Former students praised Horne’s character, musical abilities, careful ear and commitment to excellence, adding that he lived St. Ignatius of Loyola’s belief of “finding God in all things.” They cited his unique abilities in teaching and inspiring students to a respect for music history, musical styles, genres, general historical trends, the development of musical forms and compositional devices throughout history, while also teaching them to compose and elevate the levels at which they perform.

“He is a living example of an outstanding mentor who is not only expert in his field, but has, by his example, inspired his students and colleagues over many years,” wrote a former student who cited Horne as the most dedicated and conscientious teacher he’s ever known. “His erudition, genius, and love of teaching sets the highest possible standard for Loyola University faculty.”

Another student stated that Horne is “the kind of teacher who challenges you to work towards goals you didn’t even know you wanted to achieve,” while an alumnus said that Horne’s “investment in students creates an environment in which creativity and critical thinking are of equal importance, enabling the creativity, skills, and theoretical knowledge necessary for a composer to develop in perfect unity. His work at Loyola perfectly embodies the Jesuit ideal of educating the whole person.”

In addition to being extraordinary in his field and mentorship, Horne is also well respected by his peers, Manganaro said.
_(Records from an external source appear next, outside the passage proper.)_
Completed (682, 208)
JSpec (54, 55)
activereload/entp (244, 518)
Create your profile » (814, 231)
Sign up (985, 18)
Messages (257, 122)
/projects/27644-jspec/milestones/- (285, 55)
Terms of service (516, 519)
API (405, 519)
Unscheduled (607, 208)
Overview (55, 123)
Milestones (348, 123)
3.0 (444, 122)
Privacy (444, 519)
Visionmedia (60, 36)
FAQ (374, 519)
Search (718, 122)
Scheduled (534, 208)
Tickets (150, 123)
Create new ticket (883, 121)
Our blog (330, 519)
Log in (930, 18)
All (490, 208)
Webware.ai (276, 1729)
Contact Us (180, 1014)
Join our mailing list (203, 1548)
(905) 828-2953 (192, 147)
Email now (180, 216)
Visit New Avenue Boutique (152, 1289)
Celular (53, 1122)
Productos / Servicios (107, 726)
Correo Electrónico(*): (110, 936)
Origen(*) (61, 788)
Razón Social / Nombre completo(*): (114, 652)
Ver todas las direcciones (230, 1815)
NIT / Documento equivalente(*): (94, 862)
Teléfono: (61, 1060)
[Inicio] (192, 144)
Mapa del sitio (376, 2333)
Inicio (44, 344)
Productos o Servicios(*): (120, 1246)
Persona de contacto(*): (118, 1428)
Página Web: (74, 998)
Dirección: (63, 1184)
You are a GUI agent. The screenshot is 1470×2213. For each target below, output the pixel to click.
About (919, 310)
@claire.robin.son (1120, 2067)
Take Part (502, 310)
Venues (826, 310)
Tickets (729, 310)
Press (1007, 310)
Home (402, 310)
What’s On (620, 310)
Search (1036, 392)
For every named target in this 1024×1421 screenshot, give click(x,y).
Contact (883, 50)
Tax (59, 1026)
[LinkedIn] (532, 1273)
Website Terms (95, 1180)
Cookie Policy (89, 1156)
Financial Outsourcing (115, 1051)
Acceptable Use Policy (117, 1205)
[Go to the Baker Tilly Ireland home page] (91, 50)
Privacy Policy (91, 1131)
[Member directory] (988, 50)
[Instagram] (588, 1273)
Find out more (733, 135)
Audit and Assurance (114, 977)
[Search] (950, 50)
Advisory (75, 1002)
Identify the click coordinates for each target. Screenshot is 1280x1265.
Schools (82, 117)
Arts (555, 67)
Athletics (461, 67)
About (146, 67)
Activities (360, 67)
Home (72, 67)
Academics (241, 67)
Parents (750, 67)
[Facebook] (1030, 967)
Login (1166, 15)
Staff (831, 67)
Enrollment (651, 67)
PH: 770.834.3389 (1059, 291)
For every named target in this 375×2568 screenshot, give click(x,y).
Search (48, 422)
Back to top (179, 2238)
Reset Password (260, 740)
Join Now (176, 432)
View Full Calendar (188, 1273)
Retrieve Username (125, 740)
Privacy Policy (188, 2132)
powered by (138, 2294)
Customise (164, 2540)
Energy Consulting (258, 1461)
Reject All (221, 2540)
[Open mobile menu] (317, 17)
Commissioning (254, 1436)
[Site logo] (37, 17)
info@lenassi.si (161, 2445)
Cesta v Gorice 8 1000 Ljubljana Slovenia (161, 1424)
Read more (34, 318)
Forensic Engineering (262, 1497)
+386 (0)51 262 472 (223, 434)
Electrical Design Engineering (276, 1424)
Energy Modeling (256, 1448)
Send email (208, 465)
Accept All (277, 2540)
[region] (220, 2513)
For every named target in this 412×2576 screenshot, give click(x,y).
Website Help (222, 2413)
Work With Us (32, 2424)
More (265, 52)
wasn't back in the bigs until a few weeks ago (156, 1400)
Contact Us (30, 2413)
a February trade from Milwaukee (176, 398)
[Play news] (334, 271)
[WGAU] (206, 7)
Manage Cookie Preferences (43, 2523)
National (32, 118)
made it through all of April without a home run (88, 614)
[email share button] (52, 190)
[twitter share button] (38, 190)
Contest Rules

He has been elected and re-elected to several committees as often as he qualified for rotating terms, a clear sign of the respect he has gained among his colleagues for his honesty, transparency, and collegiality.

Horne received a Bachelor of Music degree in Piano and Composition from Florida State University in 1974; a Master of Music in Composition from Yale University in 1976; and a Doctor of Musical Arts degree in Composition from the University of North Texas in 1983. He has served as a Professor of Theory and Composition at Loyola since 1976. Horne has also served as an organist for Christ Episcopal Church and First United Methodist Church of Covington, as well as organist and choir director of St. Andrew’s Episcopal Church of New Orleans.